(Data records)

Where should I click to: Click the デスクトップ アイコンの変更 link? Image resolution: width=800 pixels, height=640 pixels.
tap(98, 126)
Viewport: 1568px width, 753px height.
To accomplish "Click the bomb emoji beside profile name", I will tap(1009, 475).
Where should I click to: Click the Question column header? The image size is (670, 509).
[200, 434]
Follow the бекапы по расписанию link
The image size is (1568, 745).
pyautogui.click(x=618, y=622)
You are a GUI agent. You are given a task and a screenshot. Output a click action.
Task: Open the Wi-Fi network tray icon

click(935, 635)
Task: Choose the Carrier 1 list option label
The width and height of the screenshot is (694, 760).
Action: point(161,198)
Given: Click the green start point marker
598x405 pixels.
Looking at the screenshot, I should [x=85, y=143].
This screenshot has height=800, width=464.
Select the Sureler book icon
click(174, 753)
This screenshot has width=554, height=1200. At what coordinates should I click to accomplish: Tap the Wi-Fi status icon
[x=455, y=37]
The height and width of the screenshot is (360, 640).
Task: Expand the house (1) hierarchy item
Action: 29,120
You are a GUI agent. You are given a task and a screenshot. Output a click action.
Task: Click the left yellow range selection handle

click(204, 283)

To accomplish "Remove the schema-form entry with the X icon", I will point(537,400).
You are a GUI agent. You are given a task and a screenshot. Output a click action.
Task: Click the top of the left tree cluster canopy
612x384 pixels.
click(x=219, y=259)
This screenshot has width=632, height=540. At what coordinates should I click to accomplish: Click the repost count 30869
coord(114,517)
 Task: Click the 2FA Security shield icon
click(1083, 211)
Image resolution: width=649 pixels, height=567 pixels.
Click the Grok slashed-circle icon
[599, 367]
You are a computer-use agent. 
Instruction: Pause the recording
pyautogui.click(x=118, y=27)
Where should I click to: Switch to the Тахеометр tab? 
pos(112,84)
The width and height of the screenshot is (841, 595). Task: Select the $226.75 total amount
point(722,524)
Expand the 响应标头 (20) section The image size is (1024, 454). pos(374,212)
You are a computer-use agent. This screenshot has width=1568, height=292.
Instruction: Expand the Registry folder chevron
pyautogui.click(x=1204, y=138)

• **Task requirements**: Keep only the lines from the line with "The width and height of the screenshot is (841, 595)." to the end of the records above, and repeat them exactly.

• **Output of the task**:
The width and height of the screenshot is (841, 595). Task: Select the $226.75 total amount
point(722,524)
Expand the 响应标头 (20) section The image size is (1024, 454). pos(374,212)
You are a computer-use agent. This screenshot has width=1568, height=292.
Instruction: Expand the Registry folder chevron
pyautogui.click(x=1204, y=138)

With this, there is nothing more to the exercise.